# [Data for this exercise]
*** Begin section ***

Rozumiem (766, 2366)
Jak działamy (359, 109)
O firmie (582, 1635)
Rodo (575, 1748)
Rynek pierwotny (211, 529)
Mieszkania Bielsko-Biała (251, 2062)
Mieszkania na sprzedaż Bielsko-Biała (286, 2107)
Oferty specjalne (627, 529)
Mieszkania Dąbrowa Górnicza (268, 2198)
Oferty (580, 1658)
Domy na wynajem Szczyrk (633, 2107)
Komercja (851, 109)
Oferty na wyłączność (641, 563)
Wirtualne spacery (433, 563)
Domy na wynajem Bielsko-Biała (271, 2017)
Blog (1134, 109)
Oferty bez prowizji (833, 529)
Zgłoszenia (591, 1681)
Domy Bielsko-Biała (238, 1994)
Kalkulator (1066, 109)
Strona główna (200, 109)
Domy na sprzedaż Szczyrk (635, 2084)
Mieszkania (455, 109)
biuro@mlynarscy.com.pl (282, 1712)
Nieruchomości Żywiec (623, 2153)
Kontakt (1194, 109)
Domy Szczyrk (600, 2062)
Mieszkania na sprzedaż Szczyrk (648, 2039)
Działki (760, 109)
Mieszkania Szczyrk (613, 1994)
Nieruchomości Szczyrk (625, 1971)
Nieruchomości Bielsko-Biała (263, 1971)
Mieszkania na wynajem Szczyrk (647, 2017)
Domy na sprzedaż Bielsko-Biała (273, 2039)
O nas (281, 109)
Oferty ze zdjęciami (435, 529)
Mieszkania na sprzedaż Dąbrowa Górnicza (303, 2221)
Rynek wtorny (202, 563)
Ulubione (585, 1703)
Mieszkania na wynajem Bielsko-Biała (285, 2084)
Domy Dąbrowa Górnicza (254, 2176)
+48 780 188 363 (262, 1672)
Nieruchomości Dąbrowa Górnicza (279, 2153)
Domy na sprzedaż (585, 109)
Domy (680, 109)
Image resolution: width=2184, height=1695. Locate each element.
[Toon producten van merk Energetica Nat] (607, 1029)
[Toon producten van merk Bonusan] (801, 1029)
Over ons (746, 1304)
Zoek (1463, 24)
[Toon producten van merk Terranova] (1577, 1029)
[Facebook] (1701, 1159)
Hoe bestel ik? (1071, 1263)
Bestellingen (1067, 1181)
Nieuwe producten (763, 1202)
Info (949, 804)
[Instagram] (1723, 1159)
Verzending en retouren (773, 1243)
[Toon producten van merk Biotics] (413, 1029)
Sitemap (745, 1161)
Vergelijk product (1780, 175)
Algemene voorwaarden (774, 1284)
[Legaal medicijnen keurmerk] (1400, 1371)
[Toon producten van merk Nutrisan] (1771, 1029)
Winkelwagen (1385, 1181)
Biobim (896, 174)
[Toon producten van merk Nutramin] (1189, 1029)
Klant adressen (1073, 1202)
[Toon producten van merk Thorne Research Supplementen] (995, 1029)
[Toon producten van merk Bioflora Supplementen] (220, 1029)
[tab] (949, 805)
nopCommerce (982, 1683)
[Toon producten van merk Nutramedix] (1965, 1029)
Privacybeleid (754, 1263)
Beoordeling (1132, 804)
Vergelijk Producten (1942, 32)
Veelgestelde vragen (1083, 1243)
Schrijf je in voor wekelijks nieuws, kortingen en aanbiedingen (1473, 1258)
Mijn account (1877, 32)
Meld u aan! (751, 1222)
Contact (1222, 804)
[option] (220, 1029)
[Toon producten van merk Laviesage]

*** End section ***

# [What you are asked to do]
The entries need to be set down again in full, with no word changed.

# [Expected output]
Rozumiem (766, 2366)
Jak działamy (359, 109)
O firmie (582, 1635)
Rodo (575, 1748)
Rynek pierwotny (211, 529)
Mieszkania Bielsko-Biała (251, 2062)
Mieszkania na sprzedaż Bielsko-Biała (286, 2107)
Oferty specjalne (627, 529)
Mieszkania Dąbrowa Górnicza (268, 2198)
Oferty (580, 1658)
Domy na wynajem Szczyrk (633, 2107)
Komercja (851, 109)
Oferty na wyłączność (641, 563)
Wirtualne spacery (433, 563)
Domy na wynajem Bielsko-Biała (271, 2017)
Blog (1134, 109)
Oferty bez prowizji (833, 529)
Zgłoszenia (591, 1681)
Domy Bielsko-Biała (238, 1994)
Kalkulator (1066, 109)
Strona główna (200, 109)
Domy na sprzedaż Szczyrk (635, 2084)
Mieszkania (455, 109)
biuro@mlynarscy.com.pl (282, 1712)
Nieruchomości Żywiec (623, 2153)
Kontakt (1194, 109)
Domy Szczyrk (600, 2062)
Mieszkania na sprzedaż Szczyrk (648, 2039)
Działki (760, 109)
Mieszkania Szczyrk (613, 1994)
Nieruchomości Szczyrk (625, 1971)
Nieruchomości Bielsko-Biała (263, 1971)
Mieszkania na wynajem Szczyrk (647, 2017)
Domy na sprzedaż Bielsko-Biała (273, 2039)
O nas (281, 109)
Oferty ze zdjęciami (435, 529)
Mieszkania na sprzedaż Dąbrowa Górnicza (303, 2221)
Rynek wtorny (202, 563)
Ulubione (585, 1703)
Mieszkania na wynajem Bielsko-Biała (285, 2084)
Domy Dąbrowa Górnicza (254, 2176)
+48 780 188 363 (262, 1672)
Nieruchomości Dąbrowa Górnicza (279, 2153)
Domy na sprzedaż (585, 109)
Domy (680, 109)
Image resolution: width=2184, height=1695. Locate each element.
[Toon producten van merk Energetica Nat] (607, 1029)
[Toon producten van merk Bonusan] (801, 1029)
Over ons (746, 1304)
Zoek (1463, 24)
[Toon producten van merk Terranova] (1577, 1029)
[Facebook] (1701, 1159)
Hoe bestel ik? (1071, 1263)
Bestellingen (1067, 1181)
Nieuwe producten (763, 1202)
Info (949, 804)
[Instagram] (1723, 1159)
Verzending en retouren (773, 1243)
[Toon producten van merk Biotics] (413, 1029)
Sitemap (745, 1161)
Vergelijk product (1780, 175)
Algemene voorwaarden (774, 1284)
[Legaal medicijnen keurmerk] (1400, 1371)
[Toon producten van merk Nutrisan] (1771, 1029)
Winkelwagen (1385, 1181)
Biobim (896, 174)
[Toon producten van merk Nutramin] (1189, 1029)
Klant adressen (1073, 1202)
[Toon producten van merk Thorne Research Supplementen] (995, 1029)
[Toon producten van merk Bioflora Supplementen] (220, 1029)
[tab] (949, 805)
nopCommerce (982, 1683)
[Toon producten van merk Nutramedix] (1965, 1029)
Privacybeleid (754, 1263)
Beoordeling (1132, 804)
Vergelijk Producten (1942, 32)
Veelgestelde vragen (1083, 1243)
Schrijf je in voor wekelijks nieuws, kortingen en aanbiedingen (1473, 1258)
Mijn account (1877, 32)
Meld u aan! (751, 1222)
Contact (1222, 804)
[option] (220, 1029)
[Toon producten van merk Laviesage]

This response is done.